▼

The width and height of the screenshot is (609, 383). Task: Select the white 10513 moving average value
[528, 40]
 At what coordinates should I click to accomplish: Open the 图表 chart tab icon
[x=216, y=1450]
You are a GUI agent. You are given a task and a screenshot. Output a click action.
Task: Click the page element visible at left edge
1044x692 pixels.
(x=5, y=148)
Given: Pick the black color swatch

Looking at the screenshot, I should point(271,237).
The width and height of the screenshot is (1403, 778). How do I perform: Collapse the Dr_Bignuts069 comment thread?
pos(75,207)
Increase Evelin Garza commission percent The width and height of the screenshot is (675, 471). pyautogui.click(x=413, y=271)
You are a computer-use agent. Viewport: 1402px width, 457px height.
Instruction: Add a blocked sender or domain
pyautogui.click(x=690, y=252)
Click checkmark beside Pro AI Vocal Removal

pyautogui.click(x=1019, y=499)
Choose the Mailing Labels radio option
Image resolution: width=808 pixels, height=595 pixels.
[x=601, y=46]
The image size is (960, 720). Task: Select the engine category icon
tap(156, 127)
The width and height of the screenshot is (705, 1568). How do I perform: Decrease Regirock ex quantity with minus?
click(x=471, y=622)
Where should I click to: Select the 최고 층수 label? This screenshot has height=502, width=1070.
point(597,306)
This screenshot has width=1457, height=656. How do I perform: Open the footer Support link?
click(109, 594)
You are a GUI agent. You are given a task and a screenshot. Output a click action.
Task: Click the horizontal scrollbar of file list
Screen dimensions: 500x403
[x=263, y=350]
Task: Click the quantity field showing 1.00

▲

* **WORK ORDER**:
Every record shown above should be written out again exactly.

* **EXERCISE RESPONSE**:
The width and height of the screenshot is (609, 383). Task: Select the white 10513 moving average value
[528, 40]
 At what coordinates should I click to accomplish: Open the 图表 chart tab icon
[x=216, y=1450]
You are a GUI agent. You are given a task and a screenshot. Output a click action.
Task: Click the page element visible at left edge
1044x692 pixels.
(x=5, y=148)
Given: Pick the black color swatch

Looking at the screenshot, I should point(271,237).
The width and height of the screenshot is (1403, 778). How do I perform: Collapse the Dr_Bignuts069 comment thread?
pos(75,207)
Increase Evelin Garza commission percent The width and height of the screenshot is (675, 471). pyautogui.click(x=413, y=271)
You are a computer-use agent. Viewport: 1402px width, 457px height.
Instruction: Add a blocked sender or domain
pyautogui.click(x=690, y=252)
Click checkmark beside Pro AI Vocal Removal

pyautogui.click(x=1019, y=499)
Choose the Mailing Labels radio option
Image resolution: width=808 pixels, height=595 pixels.
[x=601, y=46]
The image size is (960, 720). Task: Select the engine category icon
tap(156, 127)
The width and height of the screenshot is (705, 1568). How do I perform: Decrease Regirock ex quantity with minus?
click(x=471, y=622)
Where should I click to: Select the 최고 층수 label? This screenshot has height=502, width=1070.
point(597,306)
This screenshot has width=1457, height=656. How do I perform: Open the footer Support link?
click(109, 594)
You are a GUI agent. You are given a task and a screenshot. Output a click action.
Task: Click the horizontal scrollbar of file list
Screen dimensions: 500x403
[x=263, y=350]
Task: Click the quantity field showing 1.00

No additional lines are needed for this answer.